Thüringen: Alle Auflagen erfüllt
Das Thüringer Agrarministerium stellt heraus, dass die Landesforstverwaltung den Auflagen und Berichtspflichten seit 2009 in vollem Umfang nachgekommen sei. So begleitete ThüringenForst zuletzt die Forstwirtschaftliche Vereinigung Nordthüringen w. V., deren 800 Mitglieder 7.200 ha Wald bewirtschaften, auf dem Weg zur eigenständigen Vermarktung. Insgesamt drei forstwirtschaftliche Vereinigungen (neben „Nordthüringen“ die im „Henneberger Land“ in Südthüringen und „Saale-Orla“ in Ostthüringen) zuzüglich der Waldbesitzer Service GmbH in Remptendorf, die den Einschlag mehrerer Forstbetriebsgemeinschaften (FGB) bündelt, verkaufen ihr Holz in Eigenregie.
Die Kleinteiligkeit des privaten Waldbesitzes belegen nicht zuletzt die 221 FBG mit 16.000 Mitgliedern (100.000 ha), wobei die größeren ihr Holz selbst verkaufen.

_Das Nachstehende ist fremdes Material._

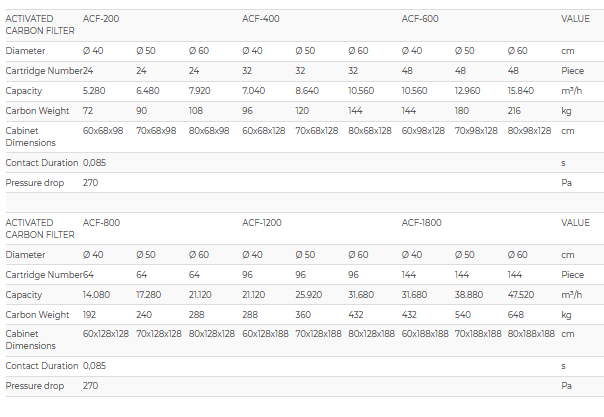Click the 540 carbon weight value
Screen dimensions: 604x417
click(x=464, y=313)
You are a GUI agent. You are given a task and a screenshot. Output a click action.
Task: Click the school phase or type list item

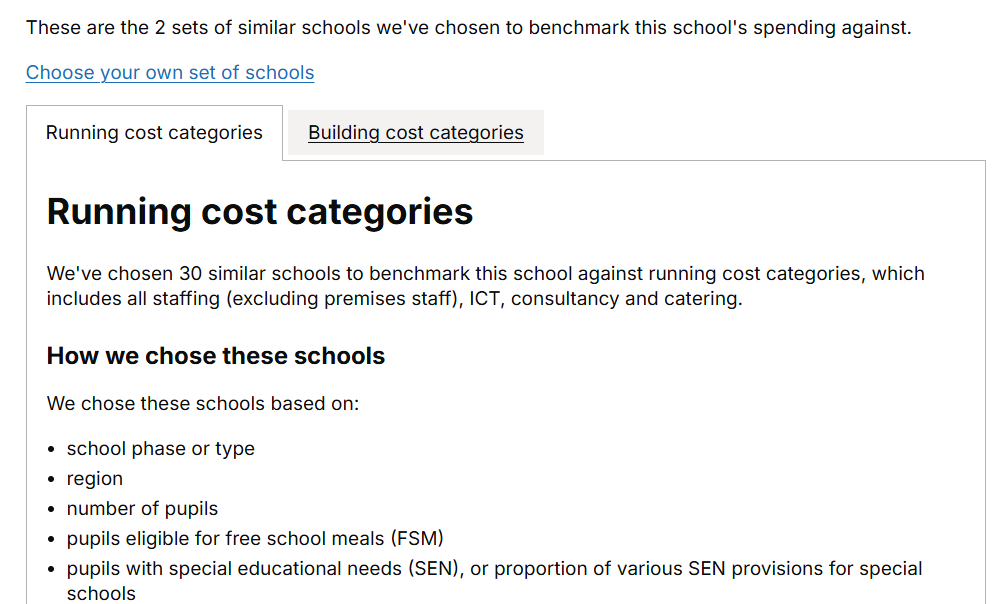tap(161, 449)

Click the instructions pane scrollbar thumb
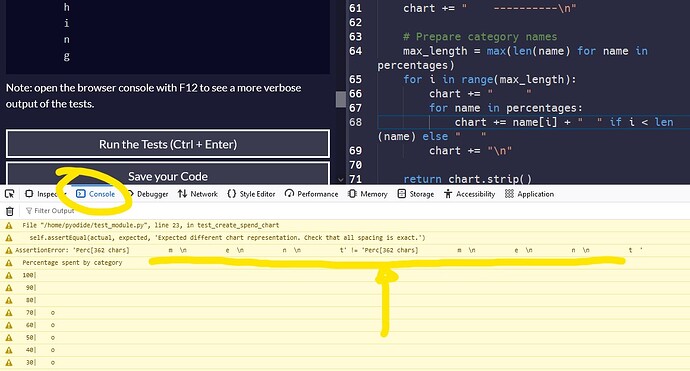(x=341, y=99)
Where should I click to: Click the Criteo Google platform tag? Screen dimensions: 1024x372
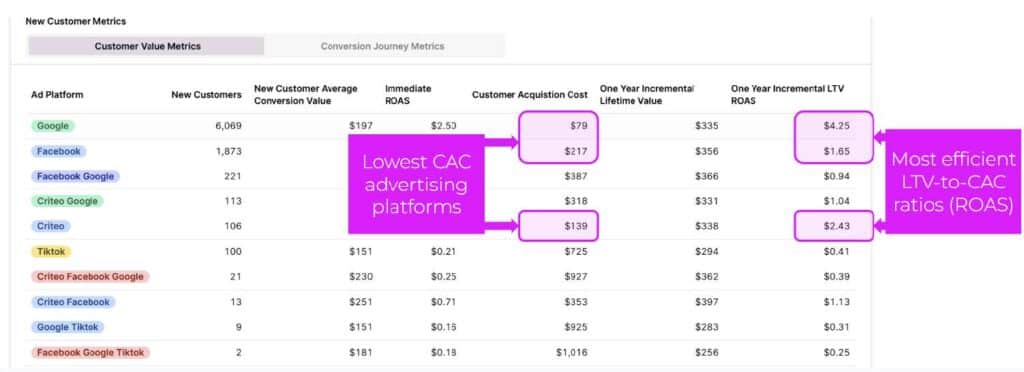[67, 201]
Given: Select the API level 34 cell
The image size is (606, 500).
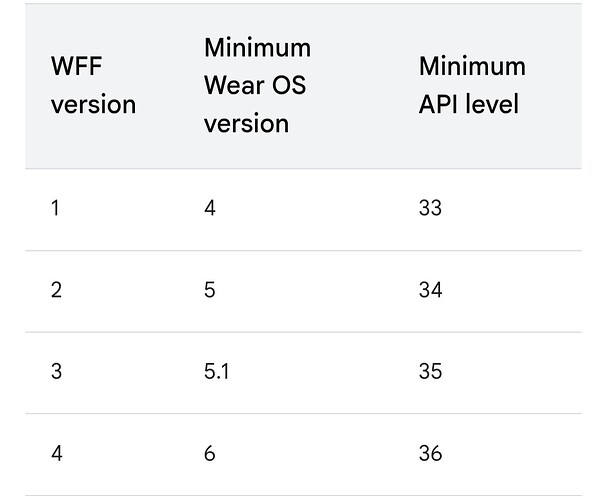Looking at the screenshot, I should (430, 291).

Bei den 326 Waldgenossenschaften mit ihren 19.000 Mitgliedern summiert sich die Waldfläche auf rund 29.000 ha. ThüringenForst vermarktete laut seinem Geschäftsbericht im Jahr 2018 auf kostenpflichtiger, vertraglicher Basis rund ein Viertel des im Thüringer Privat- und Körperschaftswald angefallenen Holzes.
Laubholzsäger wollen Bündelung
Unter den Sägewerken, die im Bundesverband Deutsche Säge- und Holzindustrie (DeSH) organisiert sind, ist das Vorgehen im Kartellrechtsstreit nicht unumstritten. Die auf Laubholz spezialisierten Sägewerke warnten in der Vergangenheit davor, dass das Vorgehen des Bundeskartellamtes zurück in die Kleinteiligkeit führe. Gerade Laubholzbetriebe seien aber in besonderem Maße auf eine professionelle Bündelung und Bereitstellung angewiesen. Sie forderten daher den Erhalt der eigentumsübergreifenden Holzvermarktung.
Holzindustrie profitierte jahrzehntelang
Angesichts der dramatischen Waldschadenssituation und der Herausforderungen, die vor den Waldbesitzern, der Holzwirtschaft und dem Freistaat sowie seinen Gebietskörperschaften stünden, warnte Minister Hoff, dass das eingeforderte Geld am Ende allen Betroffenen fehlen würde. Das rheinland-pfälzische Umweltministerium erklärte gegenüber der Bauernzeitung, dass es nicht sein könne, dass international operierende Prozessfinanzierer und von ihnen gegründete „Ausgleichsgesellschaften“ über das kartellrechtliche Sanktionssystem versuchten, aus Steuermitteln Kapital zu schlagen. Die rheinland-pfälzische Sägeindustrie habe von der jahrzehntelangen gemeinsamen Holzvermarktung in hohem Maße profitiert.